Tuesday 22 November 2011

Mr Grayling!

Mr Grayling...(to paraphrase Ozzy Osbourne!) has written in the Guardian. Here's my response to thsi awful individual's free piece of propaganda.

But your evaluation of the work experience scheme is a great injustice to the young people who are benefiting from it.


This is grandstanding; a far greater injustice is forcing people, in lieu of withdrawal of their only source of income, to work somewhere they have no say in for no wage. How is that acceptable? You have substituted opportunity for competition; forcing people to fight like hungry jackals over increasingly scarce scraps thrown by deign of the master's will from the capitalist's banquet table. Money for you and the welfare provider pimps, such as A4E, nothing for the worker. How is forcing a graduate to work at Poundland anything other than a scandalous waste of their education (and thus taxpayer money)? How is forcing increasing numbers of the unemployed into the same merry go round of menial drudgery ever going to help them? Will you give them work experience in the House of Parliament, sir? Or are such jobs only for the scions of the rich who get to bid on positions in the city? (Warning link to the Daily Fail).

The scheme is designed to get young, unemployed people into the workplace for up to eight weeks of work experience.


Why does a position of low skill such as shelf stacking require eight weeks worth of unpaid experience? How will that give them an edge against their peers who are forced into the same situation? You are simply lowering the standards for competition and thus profit. Disgraceful.

The early results have been encouraging. More than half of those who enter the scheme are off benefits within three months, and many are staying on with the same employers.


So the ends justify the means? If this is true, why aren't these positions advertised as proper jobs in the first place for people to apply and start work in without the charade of what is simply indentured servitude. Why the facade, they the jumping through hoops for the sole benefit of employers?

Of course these people are off benefits, because they are not considered unemployed while on these schemes.

What if someone doesn't want to go to POundland for no wage? What alternative is offered to them?

And let's not be snobbish about this – plenty of people have started on the bottom rung and climbed their way to the top. I met someone recently who had been unemployed for years, got a job on the checkouts and quickly moved into running a staff of 20. A branch manager for a big store is often running a multimillion-pound business.


Really that's the norm is it?
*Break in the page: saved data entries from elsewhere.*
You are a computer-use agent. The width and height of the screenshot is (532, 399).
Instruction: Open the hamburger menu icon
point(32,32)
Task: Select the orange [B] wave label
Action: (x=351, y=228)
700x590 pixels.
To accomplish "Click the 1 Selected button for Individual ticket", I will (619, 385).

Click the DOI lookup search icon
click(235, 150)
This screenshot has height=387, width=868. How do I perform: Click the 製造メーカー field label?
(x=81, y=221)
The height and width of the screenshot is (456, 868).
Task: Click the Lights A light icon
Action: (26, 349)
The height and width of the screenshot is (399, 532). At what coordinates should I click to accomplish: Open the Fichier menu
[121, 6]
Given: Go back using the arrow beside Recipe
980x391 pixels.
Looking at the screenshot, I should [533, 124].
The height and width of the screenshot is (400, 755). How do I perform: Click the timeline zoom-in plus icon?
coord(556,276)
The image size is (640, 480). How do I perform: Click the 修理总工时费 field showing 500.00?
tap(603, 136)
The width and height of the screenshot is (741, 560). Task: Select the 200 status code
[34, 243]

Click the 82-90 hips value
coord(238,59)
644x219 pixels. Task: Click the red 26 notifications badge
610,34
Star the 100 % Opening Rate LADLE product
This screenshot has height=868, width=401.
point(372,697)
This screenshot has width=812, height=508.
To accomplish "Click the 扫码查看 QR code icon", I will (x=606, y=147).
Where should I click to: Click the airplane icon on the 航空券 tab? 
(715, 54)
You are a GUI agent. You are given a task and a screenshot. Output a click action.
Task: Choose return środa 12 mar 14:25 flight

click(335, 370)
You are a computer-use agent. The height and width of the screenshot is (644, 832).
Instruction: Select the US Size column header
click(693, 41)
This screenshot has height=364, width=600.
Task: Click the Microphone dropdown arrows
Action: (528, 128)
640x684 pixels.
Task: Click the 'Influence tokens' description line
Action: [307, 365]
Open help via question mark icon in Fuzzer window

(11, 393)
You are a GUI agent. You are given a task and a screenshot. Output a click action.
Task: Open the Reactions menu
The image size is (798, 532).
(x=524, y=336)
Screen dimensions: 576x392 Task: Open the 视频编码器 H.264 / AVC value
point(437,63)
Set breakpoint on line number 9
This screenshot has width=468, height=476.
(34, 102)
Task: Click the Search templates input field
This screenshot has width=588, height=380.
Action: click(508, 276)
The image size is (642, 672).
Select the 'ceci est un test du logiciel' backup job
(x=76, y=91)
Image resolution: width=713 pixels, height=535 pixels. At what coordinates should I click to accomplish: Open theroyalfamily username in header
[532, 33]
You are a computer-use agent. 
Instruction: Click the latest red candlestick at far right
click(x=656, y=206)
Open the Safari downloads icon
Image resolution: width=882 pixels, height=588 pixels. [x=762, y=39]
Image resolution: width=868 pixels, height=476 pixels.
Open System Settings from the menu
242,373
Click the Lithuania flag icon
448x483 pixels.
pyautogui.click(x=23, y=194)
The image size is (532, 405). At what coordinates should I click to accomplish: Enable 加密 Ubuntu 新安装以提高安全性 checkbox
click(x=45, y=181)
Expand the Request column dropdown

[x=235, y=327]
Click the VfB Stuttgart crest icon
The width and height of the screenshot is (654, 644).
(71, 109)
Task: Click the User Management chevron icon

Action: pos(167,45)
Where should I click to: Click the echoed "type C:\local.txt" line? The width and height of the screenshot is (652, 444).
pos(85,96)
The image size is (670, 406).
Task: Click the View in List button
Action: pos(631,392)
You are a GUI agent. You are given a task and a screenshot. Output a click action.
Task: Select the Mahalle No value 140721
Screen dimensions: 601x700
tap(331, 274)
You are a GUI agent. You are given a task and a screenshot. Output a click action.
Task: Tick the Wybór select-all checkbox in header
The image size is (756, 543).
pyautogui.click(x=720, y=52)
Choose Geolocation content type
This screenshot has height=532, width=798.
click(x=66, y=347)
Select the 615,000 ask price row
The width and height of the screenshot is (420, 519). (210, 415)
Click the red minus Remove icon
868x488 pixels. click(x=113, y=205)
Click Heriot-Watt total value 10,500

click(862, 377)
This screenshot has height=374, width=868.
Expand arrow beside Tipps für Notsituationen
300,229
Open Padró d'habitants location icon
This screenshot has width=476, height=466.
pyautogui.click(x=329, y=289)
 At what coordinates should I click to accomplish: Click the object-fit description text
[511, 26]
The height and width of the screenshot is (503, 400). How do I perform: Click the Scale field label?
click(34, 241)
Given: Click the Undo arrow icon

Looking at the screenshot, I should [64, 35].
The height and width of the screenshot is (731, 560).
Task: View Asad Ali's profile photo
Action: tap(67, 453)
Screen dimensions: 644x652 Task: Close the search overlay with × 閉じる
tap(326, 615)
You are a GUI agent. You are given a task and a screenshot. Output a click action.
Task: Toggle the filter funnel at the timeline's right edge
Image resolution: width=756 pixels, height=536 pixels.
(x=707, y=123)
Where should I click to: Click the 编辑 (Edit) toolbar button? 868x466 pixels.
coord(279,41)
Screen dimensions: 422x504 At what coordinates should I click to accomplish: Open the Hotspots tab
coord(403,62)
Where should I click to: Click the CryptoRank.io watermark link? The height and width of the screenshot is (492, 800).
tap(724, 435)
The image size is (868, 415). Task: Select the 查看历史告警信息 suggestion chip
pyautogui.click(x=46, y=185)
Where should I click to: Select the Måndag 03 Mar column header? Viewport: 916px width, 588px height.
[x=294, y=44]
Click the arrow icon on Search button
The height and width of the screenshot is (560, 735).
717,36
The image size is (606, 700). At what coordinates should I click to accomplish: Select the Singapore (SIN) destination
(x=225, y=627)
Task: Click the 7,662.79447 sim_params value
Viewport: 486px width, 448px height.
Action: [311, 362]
What about someone that doesn't want to be running a business, or supervising other checkout staff? What is the point of pushing people into a category they don't desire or want to belong in? What are their alternatives other than benefit sanctions and a punitive culture of scrutiny from the DWP? This veneration of business people is ridiculous; life isn't the Apprentice and the people of this country don't all want life to be an episode thereof. Where is your support to science and the arts?

I find you to be a disingenuous individual, representative of an odious coalition of liars besotted by an outdated work ethic and a belief in scarcity economics. You are nasty and divisive and you shall never ever get my vote.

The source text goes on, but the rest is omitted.